The Printstik PS910 is a great-looking device, at least as far as printers go. It's also impressively well built, and at 700g is robust enough to survive travelling between meetings. PlanOn has also done a great job of making the printer easy to use — vital for any mobile device that will generally be beyond the immediate reach of tech support or expert colleagues. Another major benefit is that the Printstik uses a rechargeable Lithium polymer battery (AC adapter supplied), so you don't have to worry about being tethered to a mains outlet. This is valuable if you need to work in a car, on a train or on-site with customers.

The PrintStik PS910 is a thermal printer, which means you don't have to worry about ink refills. You will, however, need to replace the 7-year-rated thermal paper cartridge after 20 prints, at a cost of £9.99 per roll. Our only criticism of the print mechanism is that cutting the roll is awkward and getting a nice neat finish requires skill and patience. Once you're up and running, you can expect modest print speeds of up to 3 pages per minute (ppm), which is adequate unless you need to output a business report or a PowerPoint presentation in a hurry.

Whereas a regular inkjet printer ejects droplets of inks on the paper, the Printstik PS910 moves heat-sensitive paper directly underneath a stationary print-head. As the elements on the printhead heat up, a chemical reaction takes place on the paper, causing characters or images to appear up to a maximum resolution of 200 by 400 dots per inch (dpi).
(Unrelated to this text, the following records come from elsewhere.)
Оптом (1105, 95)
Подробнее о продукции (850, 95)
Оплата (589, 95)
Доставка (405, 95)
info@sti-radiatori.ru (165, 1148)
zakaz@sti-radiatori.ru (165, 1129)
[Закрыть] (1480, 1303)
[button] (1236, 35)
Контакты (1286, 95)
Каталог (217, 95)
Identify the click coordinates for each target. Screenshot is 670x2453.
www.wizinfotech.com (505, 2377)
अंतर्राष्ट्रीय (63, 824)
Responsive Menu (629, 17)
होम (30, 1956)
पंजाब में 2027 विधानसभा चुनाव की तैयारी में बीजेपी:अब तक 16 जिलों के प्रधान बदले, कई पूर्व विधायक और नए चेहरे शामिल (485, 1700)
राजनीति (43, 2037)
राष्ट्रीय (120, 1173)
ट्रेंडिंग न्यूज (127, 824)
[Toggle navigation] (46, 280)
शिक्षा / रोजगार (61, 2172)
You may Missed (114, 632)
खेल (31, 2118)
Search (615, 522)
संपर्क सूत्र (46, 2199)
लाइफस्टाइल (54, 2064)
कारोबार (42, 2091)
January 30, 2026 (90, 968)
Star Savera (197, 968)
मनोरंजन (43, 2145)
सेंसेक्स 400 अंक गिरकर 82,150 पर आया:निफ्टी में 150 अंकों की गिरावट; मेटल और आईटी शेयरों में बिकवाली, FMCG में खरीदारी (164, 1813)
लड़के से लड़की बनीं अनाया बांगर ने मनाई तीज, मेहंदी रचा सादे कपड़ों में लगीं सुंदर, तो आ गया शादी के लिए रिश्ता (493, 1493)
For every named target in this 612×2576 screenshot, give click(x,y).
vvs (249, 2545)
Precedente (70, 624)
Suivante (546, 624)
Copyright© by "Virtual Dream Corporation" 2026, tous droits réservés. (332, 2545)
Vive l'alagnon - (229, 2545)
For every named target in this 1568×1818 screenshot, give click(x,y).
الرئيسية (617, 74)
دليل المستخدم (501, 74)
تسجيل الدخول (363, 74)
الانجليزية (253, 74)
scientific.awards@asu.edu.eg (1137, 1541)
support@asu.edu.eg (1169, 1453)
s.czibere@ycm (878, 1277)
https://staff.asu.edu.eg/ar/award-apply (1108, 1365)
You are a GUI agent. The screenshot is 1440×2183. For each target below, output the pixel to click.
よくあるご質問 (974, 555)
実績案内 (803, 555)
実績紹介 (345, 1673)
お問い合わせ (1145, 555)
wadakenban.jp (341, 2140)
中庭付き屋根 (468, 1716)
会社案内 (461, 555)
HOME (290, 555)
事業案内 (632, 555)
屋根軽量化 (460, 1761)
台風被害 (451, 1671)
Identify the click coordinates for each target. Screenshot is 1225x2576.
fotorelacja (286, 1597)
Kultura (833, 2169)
The Printstik's biggest drawback is its print quality, which is well below that of a typical mono inkjet or laser. This is most noticeable when printing graphics, illustrations and small font sizes. However, if you stick to printing basic business documents, it prints characters and graphics relatively clearly — although text is a bit fuzzy.

Conclusion
For some business users, a mobile printer can boost productivity. The Printstik PS910 is a niche product, but it does a pretty good job of printing simple spreadsheets, emails, invoices and suchlike. The ability to print wirelessly from Bluetooth-enabled devices as well as from a standard USB 2.0 connection is useful, as is battery power option. However, pages curl up the way thermal-printed credit-card receipts do, running costs are higher than most laser printers and inkjets, and you have to use the special thermal paper.